On l'a justement vu en premier lieu à la suite de la guerre du Vietnam. Malgré leurs efforts, les Etats-Unis ont bel et bien quitté le pays en laissant le Sud Vietman seul face aux communistes du Nord. Et comme anticipé, les communistes prirent rapidement le contrôle de tout le pays. Cette victoire fut rapidement suivi par le basculement dans le communisme des deux autres pays de l'ancienne Indochine, le Laos et le Cambodge. Pourtant, la chute des dominos s'arrêta là. La Thaïlande, directement voisine du Laos et du Cambodge, ne bascula jamais dans le communisme. Le roi y resta chef de l'Etat sans discontinuer pendant des décennies, pendant que la vie politique thaïlandaise alternait entre régimes démocratiques et régimes conservateurs militaires. On crut alors la théorie des dominos invalidée.

Mais lorsque le mur de Berlin tomba en 1989, c'est l'ensemble des pays du bloc soviétique qui souhaitèrent mettre fin à leurs régimes dictatoriaux et s'affranchir de la tutelle russe. Le mouvement, d'abord originaire de Pologne, se propagea rapidement et entraîna la fin du communisme en Hongrie, en RDA, en Tchécoslovaquie, en Bulgarie et en Roumanie. Puis, ce fut l'URSS qui s'écroula, avec l'indépendance des pays dominés par la Russie... La concomitance de ces révolutions et leur proximité géographique permirent de ressortir la théorie des dominos du placard, pour constater qu'elle avait cette fois fonctionné, cette fois au bénéfice de la démocratie.
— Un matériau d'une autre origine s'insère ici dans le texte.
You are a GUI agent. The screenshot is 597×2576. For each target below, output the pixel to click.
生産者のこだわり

Désormais conscients que la théorie des dominos pouvait jouer en leur faveur, elle servit à nouveau de justification aux Etats-Unis pour leur intervention en Irak en 2003. L'idée de l'administration Bush était alors d'installer un régime démocratique à Bagdad, ce qui influerait sur les pays voisins. Ils souhaiteraient basculer à leur tour échapper au joug de leurs dictateurs respectifs, ce qui finirait par pacifier l'ensemble du Proche et du Moyen Orient. A posteriori, on ne peut que constater que ces espoirs ont été bien douchés, l'enthousiasme des Irakiens et la réussite de leur démocratie étant en premier lieu très relatifs.
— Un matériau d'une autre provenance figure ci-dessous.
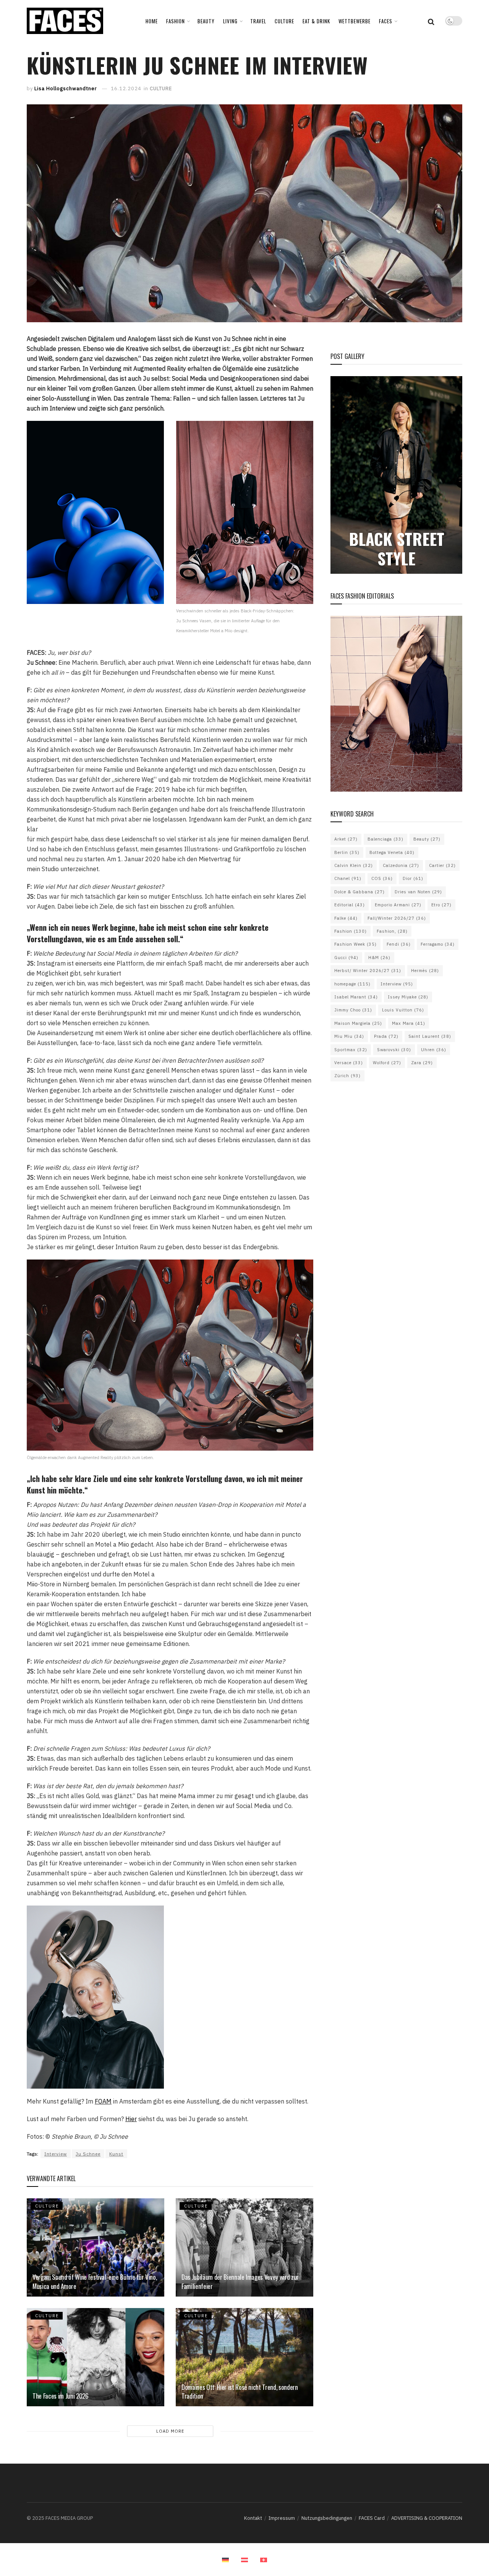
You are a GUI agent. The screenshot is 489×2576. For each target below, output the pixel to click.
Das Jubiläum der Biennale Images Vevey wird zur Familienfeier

Au moment où on l'attendait le moins, la théorie des dominos s'est à nouveau appliquée sans prévenir. Le succès de la surprenante révolution tunisienne, opérée par l'initiative de la seule population de ce pays, eut valeur d'exemple pour les autres pays arabes. C'est ainsi que le régime fut renversé par la population en Égypte, et que des mouvements similaires ont éclaté dans d'autres pays arabes, comme la Libye ou la Syrie. Après des mois de lutte, la Libye a finalement réussi à se débarrasser de son dictateur local. Mais il semble que les choses soient plus difficiles à chaque pays supplémentaires. Ainsi, à l'heure actuelle, les perspectives sont sombres pour les révoltés syriens. Et il n'y a pas grand chose à espérer en Iran.

La théorie des dominos est donc un concept pertinent. Si l'effet d'entrainement d'un pays sur un autre joue incontestablement, il ne faut pas pour autant négliger le droit des peuples à disposer d'eux mêmes. Ils sont les seuls légitimes pour mettre fin aux régimes qui les oppressent. Et c'est pour cela qu'il est inutile de prendre l'initiative à leur place, ou bien de les libérer sans qu'ils en montrent le désir.